Potential Applications: - This technology can be used in various industries such as healthcare, finance, and marketing for optimizing machine learning models. - It can enhance the efficiency and accuracy of predictive analytics systems. - Companies can use this system to continuously improve their machine learning algorithms for better performance.

Problems Solved: - Streamlines the process of evaluating and updating machine learning models. - Allows for collaborative feedback from multiple sources. - Enhances the overall performance and accuracy of machine learning algorithms.

Benefits: - Improved efficiency in updating machine learning models. - Enhanced accuracy and performance of predictive analytics systems. - Facilitates continuous improvement and optimization of machine learning algorithms.

Commercial Applications: Title: "Enhancing Machine Learning Model Evaluation and Optimization" This technology can be commercially applied in industries such as healthcare, finance, and e-commerce for improving predictive analytics systems and optimizing machine learning algorithms.
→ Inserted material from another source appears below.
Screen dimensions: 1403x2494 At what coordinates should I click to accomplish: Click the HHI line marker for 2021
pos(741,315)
It can lead to more accurate predictions, better decision-making processes, and increased efficiency in data analysis.

Questions about the technology: 1. How does this system improve the overall performance of machine learning models? 2. What are the potential challenges in implementing this collaborative evaluation system in real-world applications?
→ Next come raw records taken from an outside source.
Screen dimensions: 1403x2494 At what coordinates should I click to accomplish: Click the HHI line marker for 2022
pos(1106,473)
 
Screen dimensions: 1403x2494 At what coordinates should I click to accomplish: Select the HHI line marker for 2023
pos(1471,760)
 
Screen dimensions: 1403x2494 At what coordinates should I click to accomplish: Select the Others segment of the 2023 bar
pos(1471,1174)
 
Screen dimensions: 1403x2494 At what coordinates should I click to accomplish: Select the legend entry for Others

Original Abstract Submitted

a first information processing apparatus transmits first information used for acquiring values of parameters of a machine learning model to a plurality of second information processing apparatuses. the plurality of the second information processing apparatuses acquire an evaluation value of the machine learning model when the value of the parameters acquired based on the first information is applied to the machine learning model, and transmit the evaluation value to the first information processing apparatus. the first information processing apparatus aggregates a plurality of evaluation values received from the plurality of the second information processing apparatuses, and transmits the aggregate result of the evaluation values to the plurality of the second information processing apparatuses. the first information processing apparatus and the plurality of the second information processing apparatuses update the machine learning model based on the aggregate result of the evaluation values.